Has immigration adversely affected Canadian-born employment?

Canadian immigration advocates are schizophrenic on this question. Some tell us that immigrants take jobs that Canadians don’t want. Others tell us that many immigrants are under-employed, that is, they want the jobs that Canadian-born want. In other words, the latter group tell us that immigrants can and do take the jobs Canadians want.

The following summary of a report done by the well-respected Centre for Immigration Studies in Washington, D.C. concludes that immigrants do not take only those jobs that Americans reject. They also take jobs that Americans are looking for and need.

The big questions that this report raises are these:

(1) “Whose employment interests should the economy of a country serve: those of its own citizens or those of the citizens of other countries?”

(2) “When a country has a considerable number of unemployed, should its own government change its immigration levels to assist its own citizens?

The answers from most Canadians would be very loud and clear:

(1) The Canadian economy should be serving the interests of Canadian citizens.

(2) The Canadian government should have reduced its immigration levels long ago to assist the employment needs of its own citizens.

But the answers from Canada’s current federal government and Canada’s immigration industry are the opposite.

Governments that betray the interests of their own citizens in order to satisfy governmental electoral ambitions will have to account for their actions–sooner or later. It is time for the federal government of Canada to do the right thing.


A Jobless Recovery?
Study Finds Immigrants Gained Jobs While Natives Lost Them

WASHINGTON (October 2004) — A new report from the Center for Immigration Studies calls into question the wisdom of both presidential candidates’ proposals to amnesty illegal aliens and to increase levels of new immigration.

The report, based on an analysis of the latest Census Bureau data, shows that the number of adult immigrants holding a job increased by over two million between 2000 and 2004, while the number of adult natives holding a job decreased by nearly half a million. What’s more, job losses among native-born Americans tended to be highest in areas with the largest immigrant influx.

The report, entitled ”A Jobless Recovery? Immigrant Gains and Native Losses,” is available in its entirety at . Among the findings:

* Between March of 2000 and 2004, the number of unemployed adult natives increased by 2.3 million, while the number of employed adult immigrants increased by 2.3 million.

* Half of the 2.3 million increase in immigrant employment since 2000 is estimated to be from illegal immigration.

* In addition to growth in unemployment, the number of working age (18 to 64) natives who have left the labor force altogether has increased by four million since 2000.

* Even over the last year the same general pattern holds. Of the 900,000 net increase in jobs between March 2003 and 2004, two-thirds went to immigrant workers, even though they account for only 15 percent of all adult workers.

* In just the last year, the number of working-age natives not in the labor force increased by 1.2 million.

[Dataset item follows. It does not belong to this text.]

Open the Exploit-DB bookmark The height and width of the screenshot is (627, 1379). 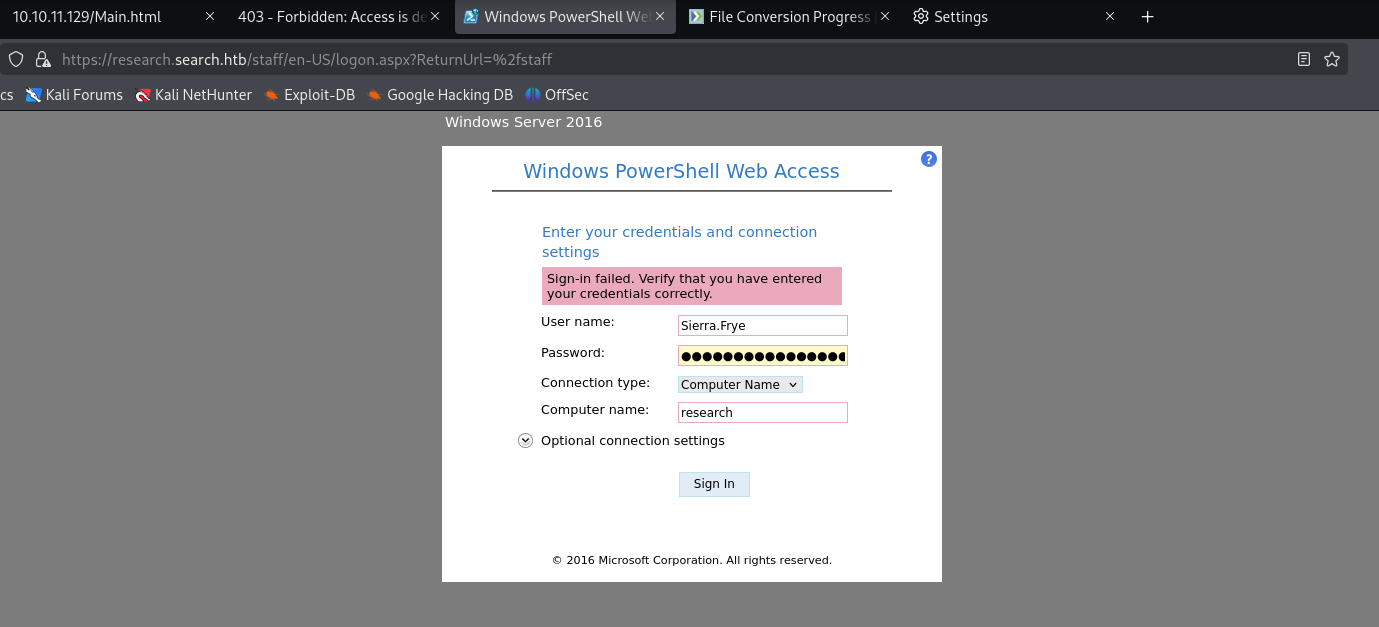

These are individuals who are not even trying to find a job.

* Immigrant job gains have occurred throughout the labor market, with more than two-thirds of their employment gains among workers who have at least a high school degree.

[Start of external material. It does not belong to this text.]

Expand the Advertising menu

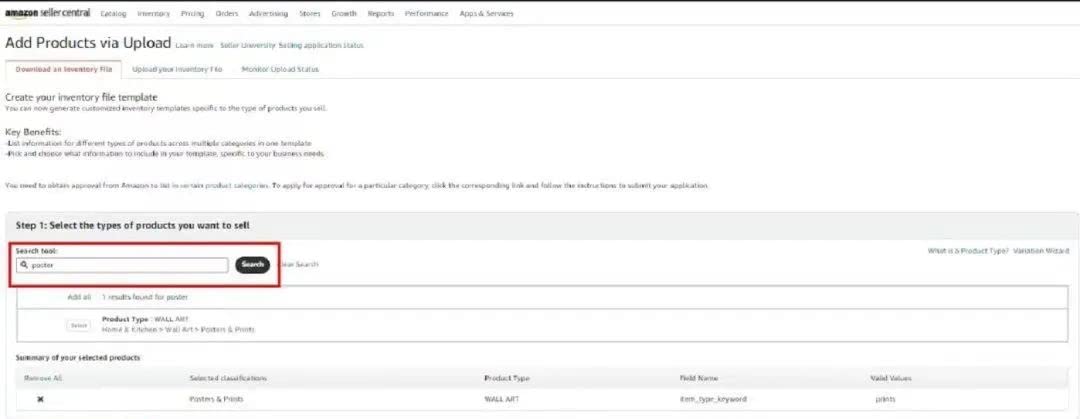coord(269,14)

* There is little evidence that immigrants take only jobs Americans don’t want. Even those occupations with the highest concentrations of new immigrants still employ millions of native-born workers.

* The decline in native employment was most pronounced in states where immigrants increased their share of workers the most.

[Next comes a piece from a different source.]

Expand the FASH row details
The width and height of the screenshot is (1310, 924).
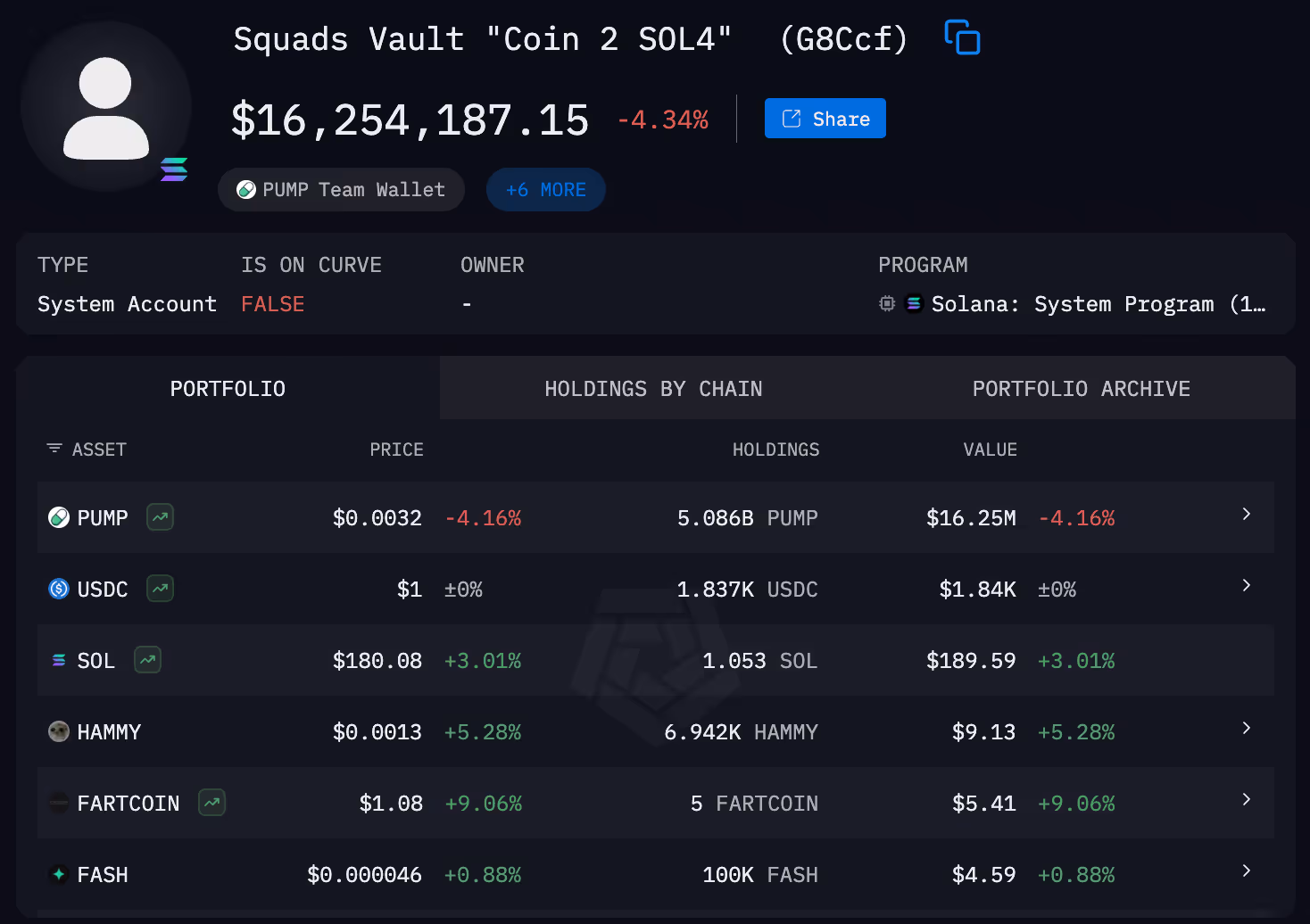coord(1246,870)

* Occupations with the largest immigrant influx tended to have the highest unemployment rates among natives.

* The states with the largest increase in the number of immigrants holding jobs were Texas, North Carolina, Maryland, Georgia, California, Arizona, New Jersey, Virginia, and Pennsylvania.

* Of the nation’s largest metropolitan areas, the biggest increases in immigrant employment were in Los Angeles, Washington, D.C., Dallas, Houston, New York, and Seattle.

The findings raise the very real possibility that immigration has adversely affected native employment. While it would be an oversimplification to assume that each job taken by an immigrant is a job lost by a native, it is clear immigration has remained at record levels and at the same time employment among the native-born has declined. Unfortunately, both presidential candidates have chosen to largely ignore this important issue. To the extent they have addressed the question, both have advocated legalizing illegal aliens and increasing legal immigration still further. Given the labor market difficulties experienced by many natives, such proposals seem out of step with the realities faced by many American workers.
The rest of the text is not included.